Захлопнул дверь, всё еще злым. Повернулся к мальчику. Плачет, сидя на полу.
«Знакомая фигня.»
Я подошёл ближе. Первое, что ударило — не жалость, нет. А такая досада, как будто внутри меня кто-то сказал: "Да ладно, серьёзно? Мне своей боли мало было сегодня?"
Я рухнул напротив него. Просто сел. Смотрю. Он вообще не реагирует. Словно я тень. Или стул. Или вообще предмет интерьера.
Это был я. Час назад. Один в один. Только он плакал даже дольше — мне казалось, что я справился быстрее… хотя, может, нет. Может, я просто привык всё глушить.
«Пфф… чувак, им насрать на тебя», — мелькнуло внутри. И я взял его руку.
Непонятно для чего. Просто рука сама протянулась. Держал эту маленькую, влажную, холодную ладошку — и сердце у меня становилось всё тяжелее. И вдруг заметил: я смотрю, как он дышит. И дышу так же, будто пытаюсь поймать его ритм.
«Ладно… по идее я знаю, как помочь.»
«Мне его жалко?…»
«Но он же меня бесил пять минут назад!»
Я чуть сжал его руку — не сильно, но так, чтобы он почувствовал. Чтобы не мог провалиться полностью в своё это тонущее состояние. Он поднял голову. И — чёрт — я увидел такие глаза, что если бы боль была цветом, они бы были чёрно-синие, как ночь после шторма.
Мы просто смотрели друг на друга. Дышали. Я специально дышал глубже — он подстраивался. Сначала случайно. Потом осознанно.
Он начал думать. Прямо сейчас. Я это почувствовал — как будто его внутри переключили с "ломает" на "думает".

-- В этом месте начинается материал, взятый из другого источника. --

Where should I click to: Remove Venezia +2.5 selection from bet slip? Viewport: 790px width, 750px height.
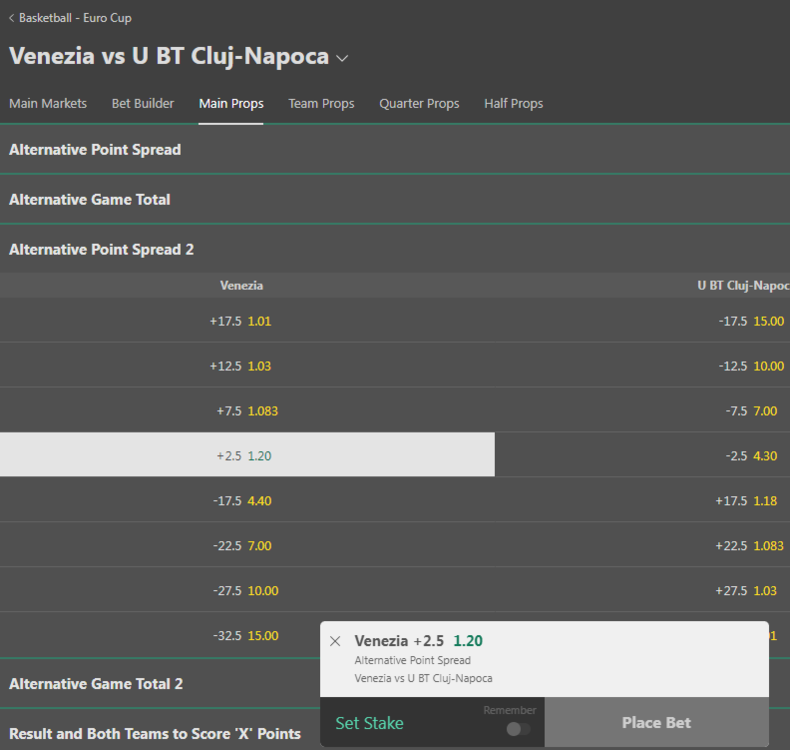[x=335, y=641]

Я встал, прошёл чуть вбок и сел уже рядом с ним — на попу, подтянув колени к груди. Уткнулся лбом в них и начал покачиваться туда-сюда. Как в детстве. Как всегда. Это движение будто держит меня на поверхности.
«И что должно…»
— Ты чего делаешь? — спросил он тихо, хрипло.
— Пытаюсь успокоиться. Это помогает. — Я отвернулся, не хотел смотреть на него. — Не мешай, мне тоже плохо.
«Что?..»
«Что я делаю, блин?..»
Мысли носились как стая птиц — чёрные, быстрые, с испугом в каждом взмахе крыльев. Но тело делало само. Медленно, ритмично, уверенно. Так я и качался.
Минут три. Может, чуть меньше.
И он… начал повторять за мной.
«Охренеть…»
«Вот это я могу!» — удивление вспыхнуло внутри, но я не остановился. Мы покачивались вдвоём. И впервые за день внутри стало не хуже, а… ровнее.
— Правда помогает, — сказал он уже без всхлипов.
— Угу…
Проблема была только в том, что я качался уже минут десять. И остановиться — не мог. Или не хотел. Возможно, впервые за весь день я чувствовал живое, хоть и странное равновесие.
«Не понятно… Но хорошо…»
— Как тебя зовут? — его голова лежала на коленях боком, и он смотрел на меня так, будто я был не человеком, а спасательным кругом. — Я тебя сегодня видел, ты был грустным. Очень.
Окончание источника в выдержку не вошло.